Our engineered prompts aim to provide a cost-efficient method for parsing solid state synthesis recipes, which we did so with the total budget of all prompt refining experiments and actual text parsing using GPT-3.5 being within 50 SGD (∼36 USD). Therefore, the effective cost per PDF is around 0.29 SGD (∼0.20 USD) per PDF. While GPT-4 allows for higher accuracy in certain scenarios and enables more functionalities, we focused on GPT-3.5 instead as: (1) GPT-3.5 is accessible compared to GPT-4 which requires a subscription (2) a lower API cost compared to GPT-4 and (3) the parsing accuracy of 3.5 and 4 from text were found to be similar for such literature. A preliminary comparison between both models is reported in the Github repository as conversation histories.
The re-generated set of the same dataset of papers is hereby named the Silver Standard. This prompt set is paired with the PyPDF library to then convert PDFs to machine readable form, where we broke down each PDF into text chunks to fit into the token limit. For splitting the text string into chunks, we use PyPDFLoader.load_and_split function. The function in turns uses RecursiveCharacterTextSplitter, which has a default maximum chunk size of 4000 with an overlap of 200 between each chunk.

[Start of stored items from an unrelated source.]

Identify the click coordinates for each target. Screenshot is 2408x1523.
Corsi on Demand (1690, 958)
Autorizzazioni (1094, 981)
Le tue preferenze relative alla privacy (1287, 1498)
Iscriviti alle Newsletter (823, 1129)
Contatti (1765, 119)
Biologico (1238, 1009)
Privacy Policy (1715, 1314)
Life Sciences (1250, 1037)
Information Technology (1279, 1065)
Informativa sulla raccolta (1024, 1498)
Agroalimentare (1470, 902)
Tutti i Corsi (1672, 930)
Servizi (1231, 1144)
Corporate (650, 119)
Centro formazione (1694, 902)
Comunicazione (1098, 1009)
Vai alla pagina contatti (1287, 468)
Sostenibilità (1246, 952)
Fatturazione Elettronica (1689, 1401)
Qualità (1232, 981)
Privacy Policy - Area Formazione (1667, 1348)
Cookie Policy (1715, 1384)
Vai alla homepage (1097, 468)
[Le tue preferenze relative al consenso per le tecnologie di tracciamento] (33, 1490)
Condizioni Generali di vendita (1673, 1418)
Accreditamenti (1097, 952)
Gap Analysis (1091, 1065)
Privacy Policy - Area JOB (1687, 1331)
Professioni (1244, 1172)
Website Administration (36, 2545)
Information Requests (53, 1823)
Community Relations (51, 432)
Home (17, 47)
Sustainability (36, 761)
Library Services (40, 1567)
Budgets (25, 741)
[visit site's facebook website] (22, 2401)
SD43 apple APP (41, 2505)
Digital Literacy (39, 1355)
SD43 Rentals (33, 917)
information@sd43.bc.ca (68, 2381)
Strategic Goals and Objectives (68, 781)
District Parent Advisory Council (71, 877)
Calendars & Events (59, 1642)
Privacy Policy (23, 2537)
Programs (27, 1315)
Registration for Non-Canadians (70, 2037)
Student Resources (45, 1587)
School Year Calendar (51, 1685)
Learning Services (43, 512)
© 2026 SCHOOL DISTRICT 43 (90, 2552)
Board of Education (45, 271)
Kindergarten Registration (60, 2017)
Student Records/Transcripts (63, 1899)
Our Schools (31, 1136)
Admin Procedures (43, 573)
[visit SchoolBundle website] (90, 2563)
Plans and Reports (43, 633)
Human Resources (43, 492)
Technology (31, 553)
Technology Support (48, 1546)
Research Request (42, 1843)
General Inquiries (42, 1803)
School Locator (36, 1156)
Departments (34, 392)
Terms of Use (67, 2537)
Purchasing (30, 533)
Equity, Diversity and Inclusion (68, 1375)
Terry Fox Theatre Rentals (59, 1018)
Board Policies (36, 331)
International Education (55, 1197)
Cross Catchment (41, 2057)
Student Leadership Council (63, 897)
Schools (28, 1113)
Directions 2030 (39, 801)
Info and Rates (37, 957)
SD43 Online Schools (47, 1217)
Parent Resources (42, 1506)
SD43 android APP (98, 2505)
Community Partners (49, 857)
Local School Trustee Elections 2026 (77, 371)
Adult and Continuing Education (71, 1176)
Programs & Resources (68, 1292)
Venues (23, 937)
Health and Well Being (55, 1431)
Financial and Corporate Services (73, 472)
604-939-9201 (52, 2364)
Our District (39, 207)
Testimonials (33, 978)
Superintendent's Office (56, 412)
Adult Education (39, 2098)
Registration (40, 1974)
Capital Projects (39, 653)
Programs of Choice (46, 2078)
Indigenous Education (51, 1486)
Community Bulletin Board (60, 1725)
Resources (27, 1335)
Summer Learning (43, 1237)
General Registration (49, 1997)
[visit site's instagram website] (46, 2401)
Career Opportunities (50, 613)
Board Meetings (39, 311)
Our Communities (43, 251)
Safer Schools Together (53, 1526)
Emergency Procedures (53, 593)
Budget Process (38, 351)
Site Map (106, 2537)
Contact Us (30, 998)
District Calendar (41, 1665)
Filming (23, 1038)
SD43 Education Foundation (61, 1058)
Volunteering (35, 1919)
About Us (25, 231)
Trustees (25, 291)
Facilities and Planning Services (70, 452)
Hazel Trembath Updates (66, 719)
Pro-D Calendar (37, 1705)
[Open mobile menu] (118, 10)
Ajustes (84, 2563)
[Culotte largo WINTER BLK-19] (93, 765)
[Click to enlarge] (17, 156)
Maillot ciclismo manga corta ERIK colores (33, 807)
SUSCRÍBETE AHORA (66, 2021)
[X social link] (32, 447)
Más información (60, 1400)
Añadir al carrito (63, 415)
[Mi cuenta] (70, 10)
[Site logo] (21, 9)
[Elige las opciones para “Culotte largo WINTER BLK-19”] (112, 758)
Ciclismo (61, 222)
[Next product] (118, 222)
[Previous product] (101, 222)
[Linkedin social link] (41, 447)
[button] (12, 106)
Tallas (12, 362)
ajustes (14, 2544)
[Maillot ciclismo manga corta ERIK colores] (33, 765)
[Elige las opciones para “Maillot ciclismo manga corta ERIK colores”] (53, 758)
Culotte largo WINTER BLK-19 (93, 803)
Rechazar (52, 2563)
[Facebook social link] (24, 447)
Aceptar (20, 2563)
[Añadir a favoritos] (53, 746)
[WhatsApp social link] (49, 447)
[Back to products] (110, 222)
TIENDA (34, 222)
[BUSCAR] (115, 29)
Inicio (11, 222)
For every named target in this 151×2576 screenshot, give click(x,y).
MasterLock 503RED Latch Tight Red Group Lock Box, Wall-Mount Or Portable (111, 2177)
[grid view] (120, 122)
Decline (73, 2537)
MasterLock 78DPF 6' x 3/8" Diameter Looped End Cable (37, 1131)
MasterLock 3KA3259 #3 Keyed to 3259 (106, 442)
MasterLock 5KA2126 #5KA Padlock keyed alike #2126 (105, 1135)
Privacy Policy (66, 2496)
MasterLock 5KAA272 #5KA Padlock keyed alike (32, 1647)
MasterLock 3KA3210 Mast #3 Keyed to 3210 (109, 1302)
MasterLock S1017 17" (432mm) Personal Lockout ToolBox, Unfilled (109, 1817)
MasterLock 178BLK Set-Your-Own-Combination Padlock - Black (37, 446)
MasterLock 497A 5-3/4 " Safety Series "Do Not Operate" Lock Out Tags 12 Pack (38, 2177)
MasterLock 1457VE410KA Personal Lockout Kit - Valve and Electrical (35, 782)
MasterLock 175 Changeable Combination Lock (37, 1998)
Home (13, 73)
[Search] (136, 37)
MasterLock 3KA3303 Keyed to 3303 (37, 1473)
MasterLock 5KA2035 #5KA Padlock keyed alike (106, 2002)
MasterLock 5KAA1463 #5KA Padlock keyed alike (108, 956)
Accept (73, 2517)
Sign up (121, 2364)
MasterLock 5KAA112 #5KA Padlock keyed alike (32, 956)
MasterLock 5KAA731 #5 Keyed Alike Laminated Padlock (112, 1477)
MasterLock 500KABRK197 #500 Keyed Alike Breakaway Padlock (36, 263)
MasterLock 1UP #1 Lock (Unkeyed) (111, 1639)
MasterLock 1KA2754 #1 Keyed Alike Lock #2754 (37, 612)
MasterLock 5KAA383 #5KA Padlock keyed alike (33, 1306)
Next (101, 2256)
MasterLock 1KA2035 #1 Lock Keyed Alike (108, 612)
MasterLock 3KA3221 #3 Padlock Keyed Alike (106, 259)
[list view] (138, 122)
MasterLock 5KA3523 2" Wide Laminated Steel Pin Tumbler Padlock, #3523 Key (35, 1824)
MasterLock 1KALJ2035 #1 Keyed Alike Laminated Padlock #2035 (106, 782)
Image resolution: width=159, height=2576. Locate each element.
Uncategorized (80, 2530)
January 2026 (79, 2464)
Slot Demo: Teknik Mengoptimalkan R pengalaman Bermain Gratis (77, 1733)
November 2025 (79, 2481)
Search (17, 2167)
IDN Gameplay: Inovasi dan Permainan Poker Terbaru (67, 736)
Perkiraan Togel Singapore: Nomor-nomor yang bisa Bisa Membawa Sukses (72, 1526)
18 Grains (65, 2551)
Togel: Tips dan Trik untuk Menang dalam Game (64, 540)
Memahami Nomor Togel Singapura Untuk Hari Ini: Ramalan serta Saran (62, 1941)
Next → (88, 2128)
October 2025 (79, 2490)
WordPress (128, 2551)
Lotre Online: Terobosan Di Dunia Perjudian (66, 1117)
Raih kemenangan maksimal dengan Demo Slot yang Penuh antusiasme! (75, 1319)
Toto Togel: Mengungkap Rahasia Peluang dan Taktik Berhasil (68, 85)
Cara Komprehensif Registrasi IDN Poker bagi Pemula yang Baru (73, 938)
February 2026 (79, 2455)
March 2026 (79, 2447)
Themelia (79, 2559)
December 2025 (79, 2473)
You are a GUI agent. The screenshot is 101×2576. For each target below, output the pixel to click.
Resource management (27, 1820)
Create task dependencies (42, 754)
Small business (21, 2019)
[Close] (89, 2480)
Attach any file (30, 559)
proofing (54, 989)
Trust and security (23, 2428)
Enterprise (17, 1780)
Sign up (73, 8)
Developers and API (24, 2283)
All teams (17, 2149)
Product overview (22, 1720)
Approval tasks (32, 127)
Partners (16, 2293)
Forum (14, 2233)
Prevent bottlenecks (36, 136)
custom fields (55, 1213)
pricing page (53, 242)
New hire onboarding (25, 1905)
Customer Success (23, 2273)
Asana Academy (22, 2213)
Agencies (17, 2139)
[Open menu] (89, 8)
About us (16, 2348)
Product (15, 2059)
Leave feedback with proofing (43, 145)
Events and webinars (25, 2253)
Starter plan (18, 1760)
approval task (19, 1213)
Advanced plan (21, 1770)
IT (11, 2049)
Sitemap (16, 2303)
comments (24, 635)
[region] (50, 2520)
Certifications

Additionally, we consider a secondary and larger dataset of solid-state synthesis, extended to ABX2 and Tl-based chalcogenide systems. Similarly, we performed comprehensive manual download of English-based research papers published between 2000 and 2023 that discussed solid-state synthesis recipes of ABX2 compounds including AgInTe/Se2, CuGaTe/Se2, AgInTe/Se2, TlSbTe2, TlGdTe2, TlBiTe2, and KGdTe2, excluding methods such as solution-based synthesis (too many precursors and generally speaking, lower phase purity) or the Bridgman method, which is for single crystal growth. The same set of 21 CuInTe/Se synthesis papers were used constructing the Gold Standard, and subsequently parsing the Silver Standard. Additionally, a total of 168 papers from other ternary chalcogenide compounds were compiled, but only 61 were successfully parsed by GPT-3.5; the rest failed the first prompt (did not contain synthesis information, or PyPDF failed to format it). Table 1 below provides a list of the datasets applied in this work.
Name | Description |
---|---|
Gold Standard | Manually extracted dataset of 21 CuInTe/Se papers from human expertise |
Silver Standard | GPT prompted dataset from the same 21 CuInTe/Se papers, with prompts optimized by comparing to Gold Standard |
Expanded Chemical Space (ExChSp) | GPT prompted dataset of other ternary chalcogenide compounds using same prompt set as Silver Standard, with 61 successful papers out of 168 total parsed |
We propose evaluating the accuracy of text parsing by reporting the fraction of correct labels, and the overall error (inaccurate parsing) rate. In total, there are four possible situations:
When applied on the expanded chemical space (ExChSp), >60% accuracy was achieved to correctly parse the dopants from complex chemical formulae. Our developed approach demonstrates that even without complicated NLP tuning, information embedded in chemical formulae can successfully be extracted via optimized GPT-based prompting.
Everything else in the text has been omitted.